***** Information given *****

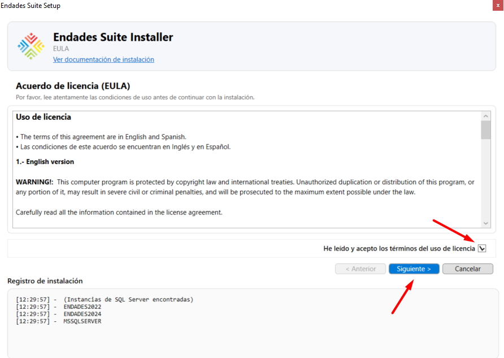This screenshot has height=358, width=504.
Task: Click the 'Acuerdo de licencia (EULA)' section heading
Action: [x=73, y=86]
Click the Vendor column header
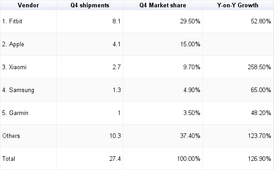Image resolution: width=274 pixels, height=170 pixels. (x=28, y=5)
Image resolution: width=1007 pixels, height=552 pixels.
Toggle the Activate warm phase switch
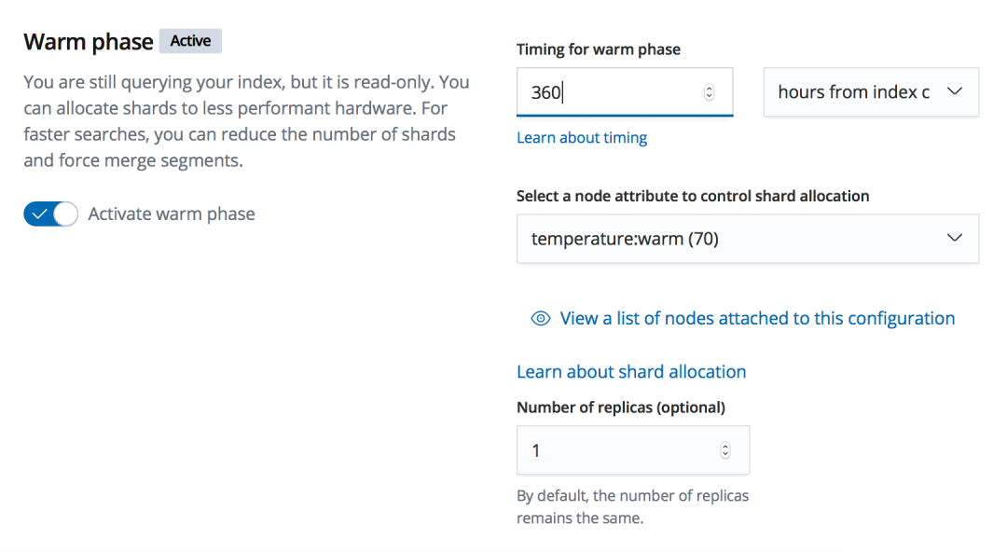(x=50, y=214)
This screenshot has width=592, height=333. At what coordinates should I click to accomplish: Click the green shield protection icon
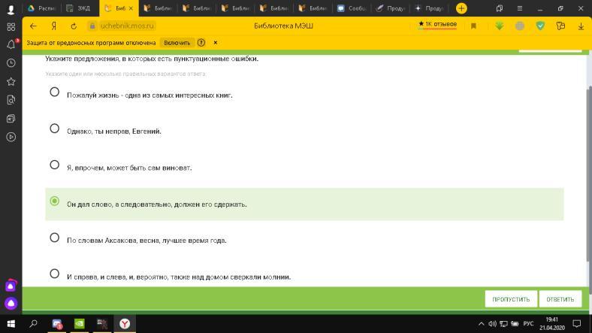[540, 26]
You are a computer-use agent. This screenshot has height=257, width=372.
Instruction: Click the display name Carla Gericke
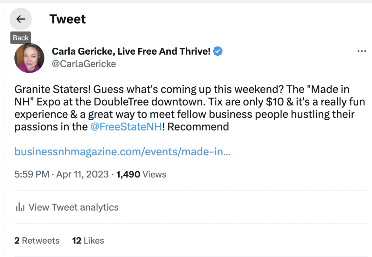[131, 51]

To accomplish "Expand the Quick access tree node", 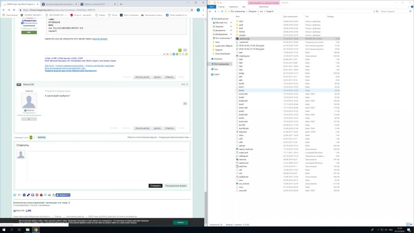I will click(211, 19).
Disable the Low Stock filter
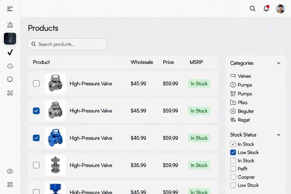Viewport: 291px width, 194px height. (233, 152)
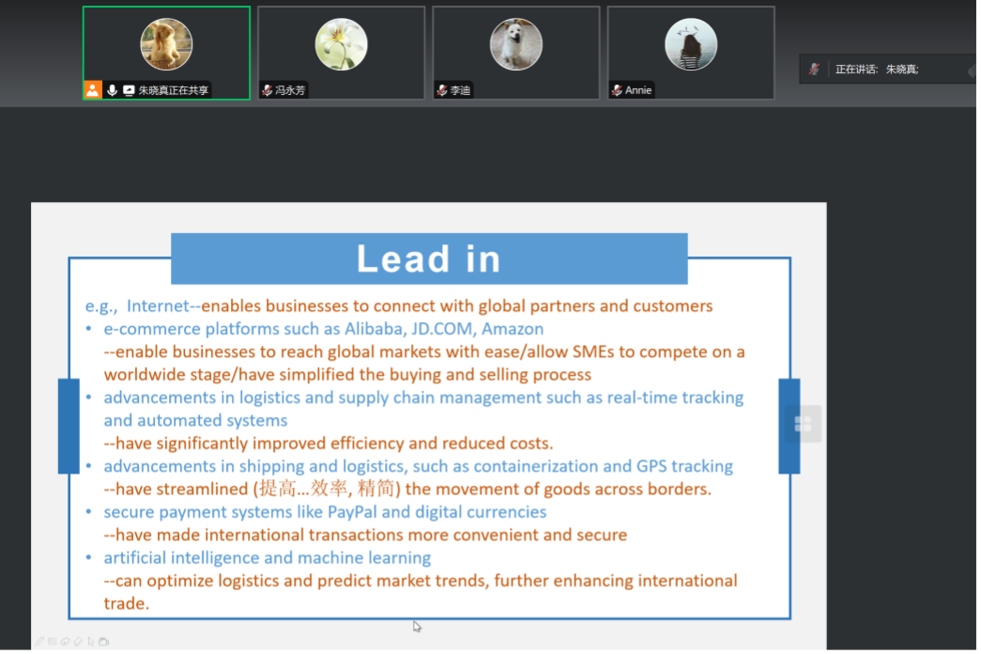The width and height of the screenshot is (981, 654).
Task: Click the camera icon in the slide toolbar
Action: click(104, 642)
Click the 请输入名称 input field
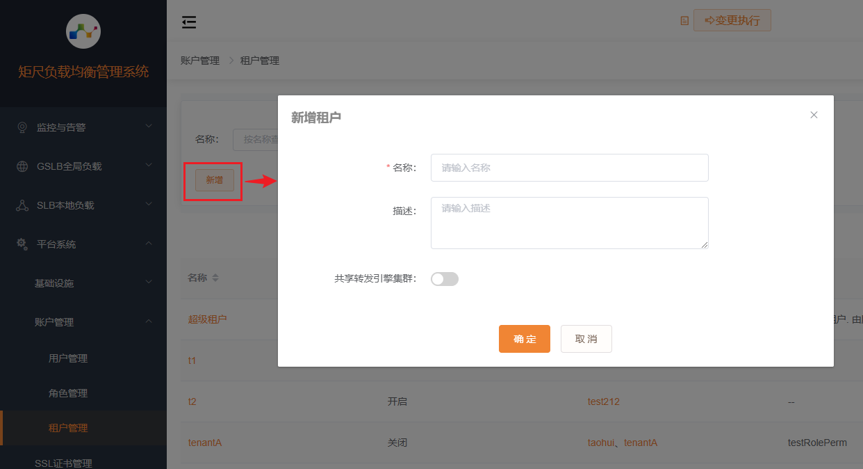Screen dimensions: 863x469 (x=569, y=168)

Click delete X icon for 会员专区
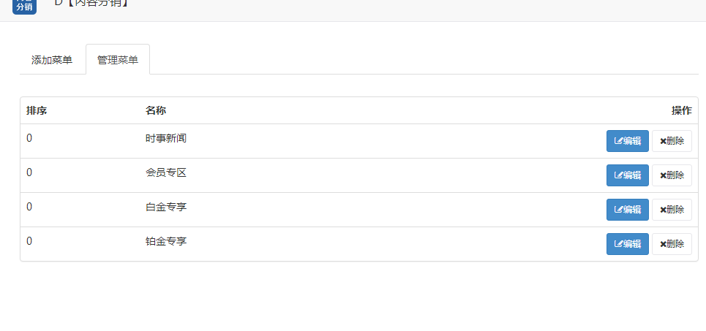tap(664, 175)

*****

» **Exercise**: The answer must be the lines above from the line that contains "Click the 请输入名称 input field" to the final line of the data, word for word, with no pictures.

» **Exercise result**:
Click the 请输入名称 input field
Screen dimensions: 863x469 (x=569, y=168)

Click delete X icon for 会员专区
tap(664, 175)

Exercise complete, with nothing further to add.